_DATASET ROWS_:
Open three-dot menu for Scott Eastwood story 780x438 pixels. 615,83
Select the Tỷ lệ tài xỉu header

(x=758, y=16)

--

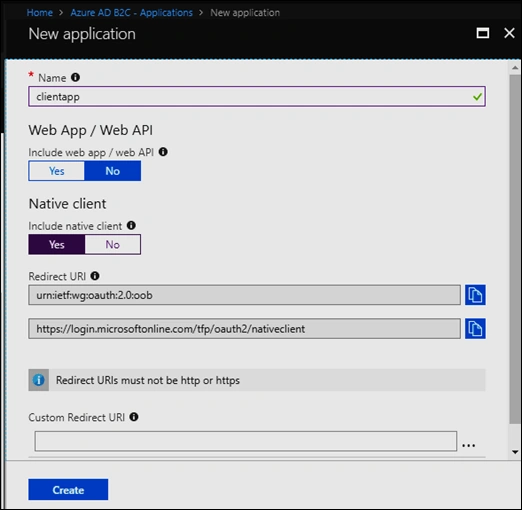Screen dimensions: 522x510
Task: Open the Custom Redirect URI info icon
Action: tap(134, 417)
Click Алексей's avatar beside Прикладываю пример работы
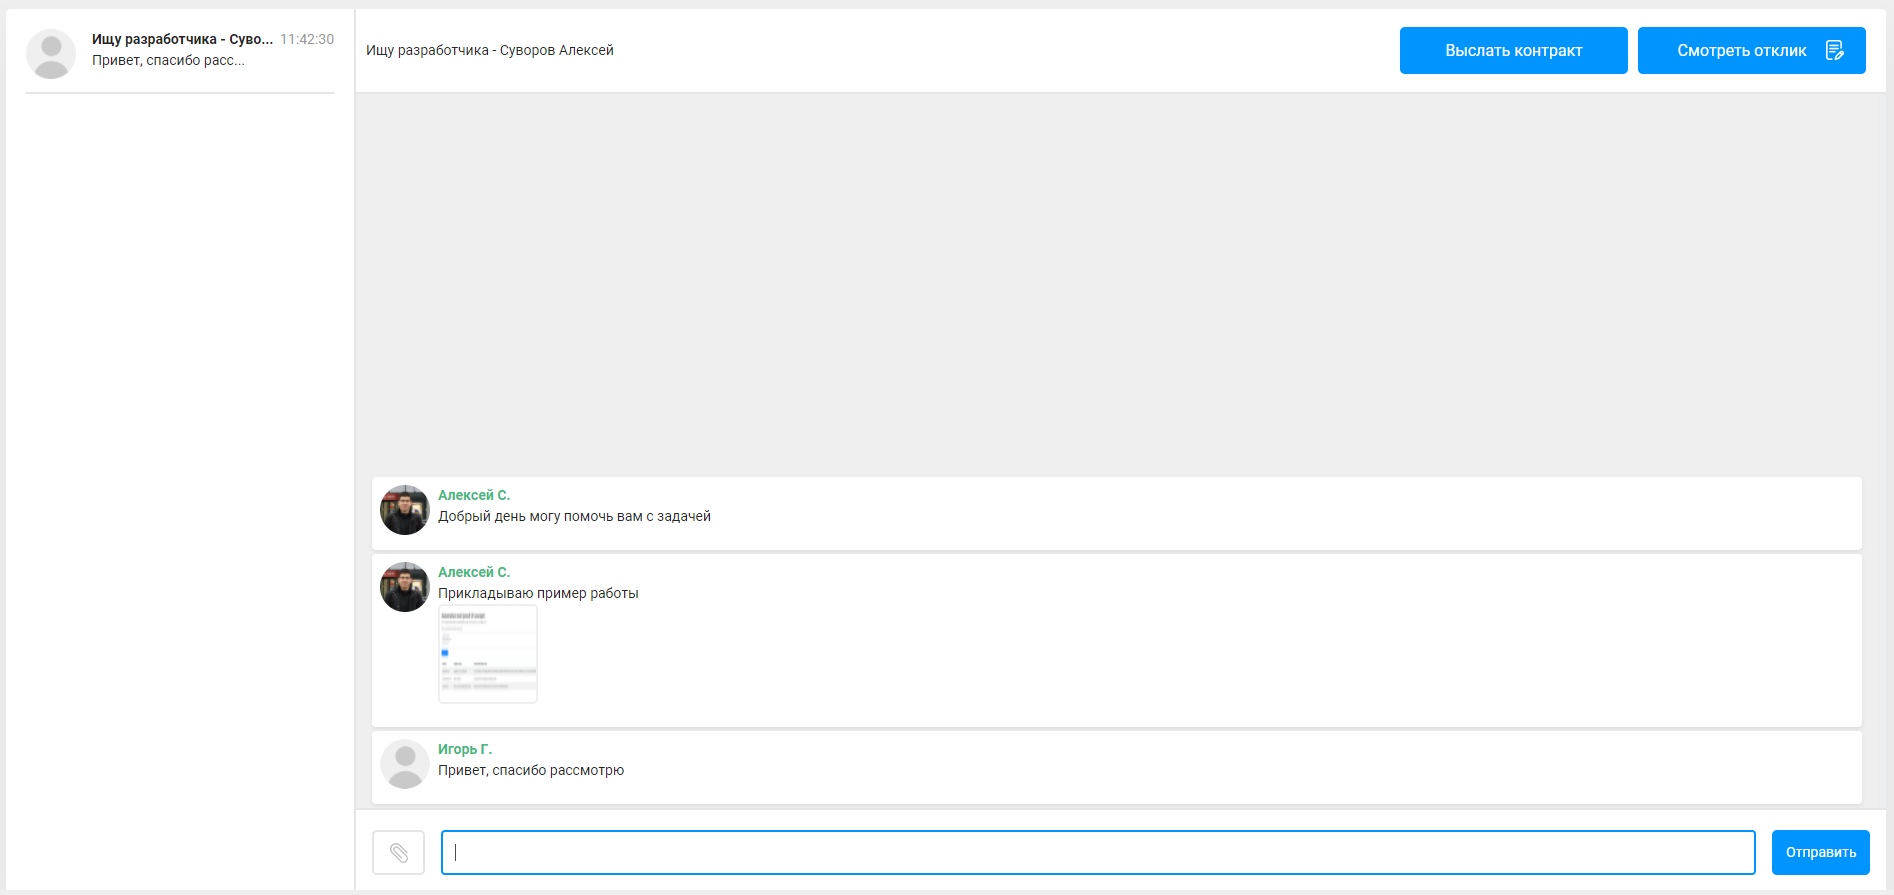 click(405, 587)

_REQUIRED TASK_: Gather every line from the rows above that contains the word "Open". Case counts.

_RESULT OF THIS TASK_:
Open three-dot menu for Scott Eastwood story 780x438 pixels. 615,83
Task: Open the Custom Redirect URI info icon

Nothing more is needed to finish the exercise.